Take a deep look inside and ask yourself: do you sound like the type of person described in this poem?

The Internet can come with a thrilling sense of no consequences, and so we can be more cavalier with our comments than we might be in person. But what if your lack of care with how you comment means you’re secretly hated by your own community? One active Twitter user in the real-life survival game scene, @dynamite1105, posted his observations about the potentially toxic atmosphere of places like Twitter by posting wisdom from a popular social media poet.

The tweet, which has since been deleted, reads:

“I saw this somewhere and it struck a real chord with me. I feel like I’ve been acting like one of these people in my local Twitter survival game circles… I’ll make sure to mind myself from now on.”

Accompanying the tweet was a short poem by a popular Instagram poet, Chisato Taguchi. Taguchi has over 13,000 followers on Instagram and writes poems about resonant themes such as family, work and daily life.
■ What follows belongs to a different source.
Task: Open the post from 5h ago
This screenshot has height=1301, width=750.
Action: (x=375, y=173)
The poem, titled “Those We Resent” reads:

“Without even attempting to listen, we feel secure to say whatever we want
Without a care for our peers’ thoughts, we speak whatever comes to mind
We push our opinions onto others, and complain when those opinions are not recognized
With nothing good to say about others, we still fail to see our own faults
And don’t notice when we cause problems around ourselves
One who thinks only of themselves is fated
To be endlessly hated
One who can consider their neighbor’s thoughts
Can be loved by anyone”

▼ The original poster of the tweet deleted the original after it got over 90,000 likes

It seems like this searing call-out didn’t just affect the Japanese airsoft gun community. Comments poured in one after another:

“Oh… this is me…”
“(´;ω;`) Shut up… Sh-shut uppppp!”
“This kind of person is all over Twitter. Seems like we’re getting an outbreak of that nasty disease where sufferers can understand plain text but refuse to read it properly.”
“So it’s just saying “let’s all talk while respecting one another~”, yeah? Even elementary school kids know that.”
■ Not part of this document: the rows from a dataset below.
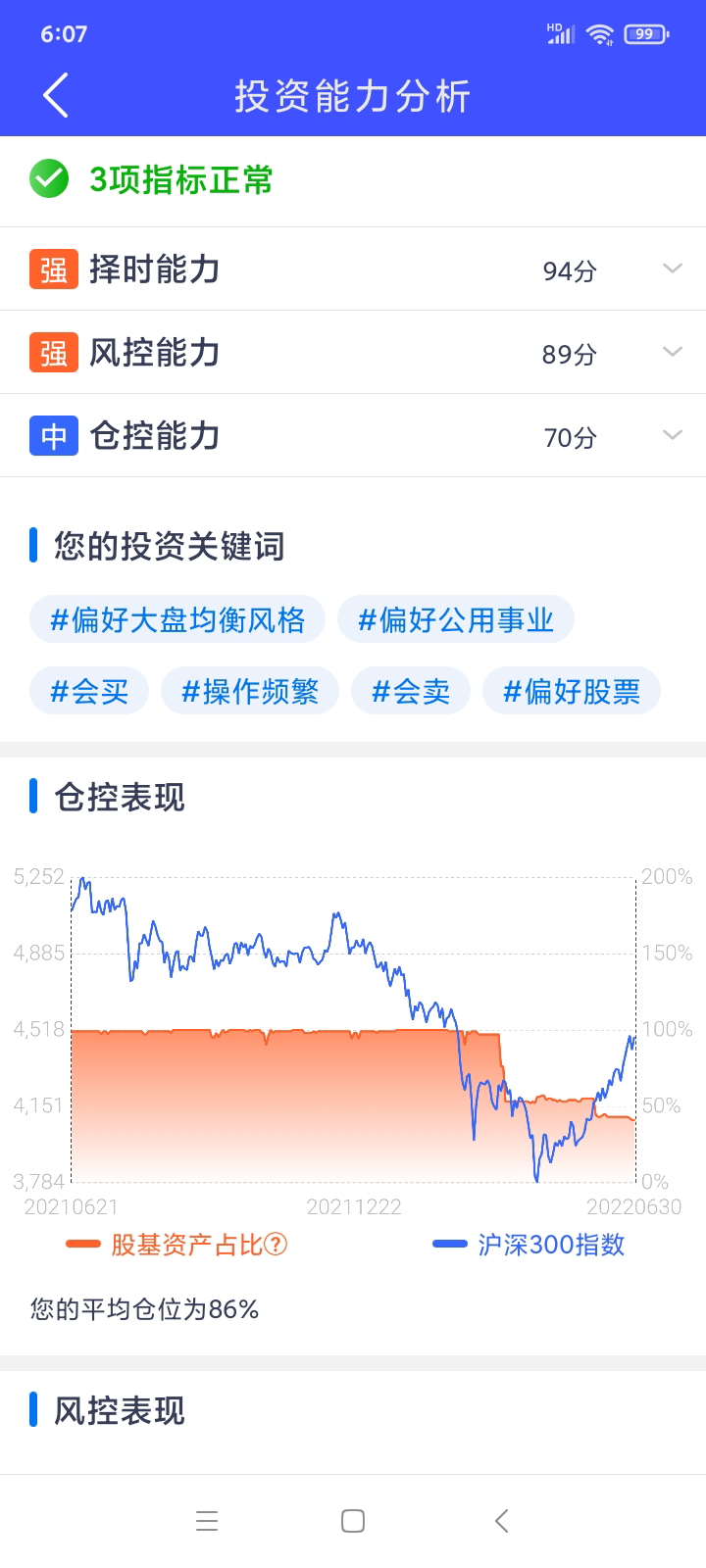Open the #偏好股票 keyword chip
This screenshot has height=1568, width=706.
pyautogui.click(x=572, y=691)
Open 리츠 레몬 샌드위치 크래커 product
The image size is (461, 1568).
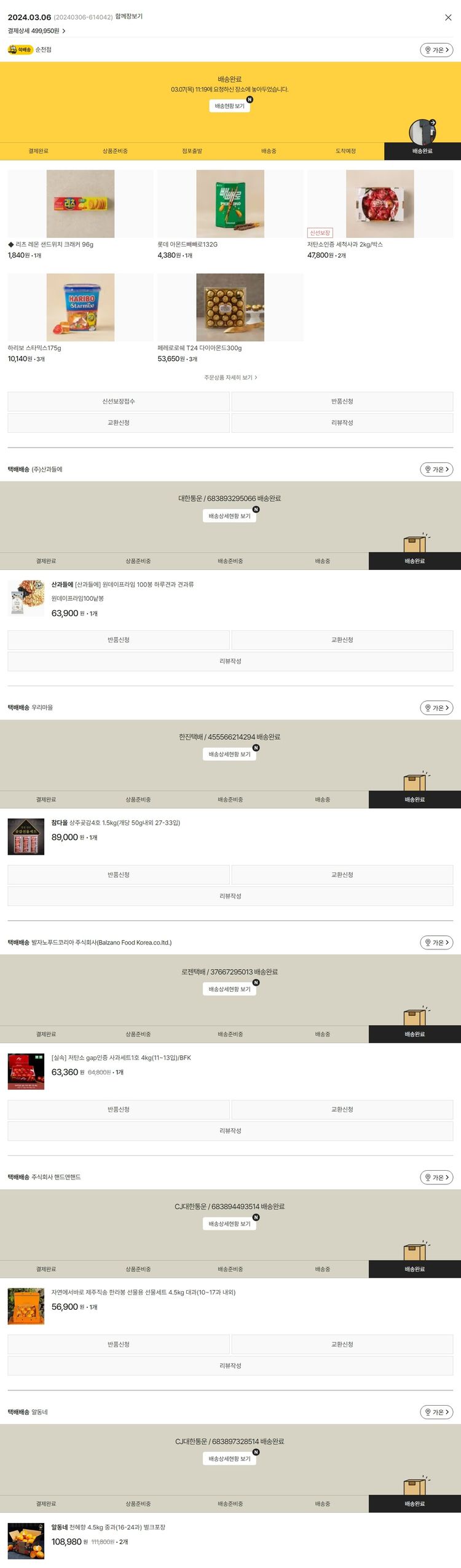click(x=80, y=204)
It might seem obvious, but it’s very easy to lapse into the mindset that your own opinions are the most important and deserve the most airspace – especially in validation-heavy spheres like in social media. It’s always good to take a step back to check in that everyone’s getting heard, and that you aren’t missing out on real communication by needing to talk the most about what makes you happy.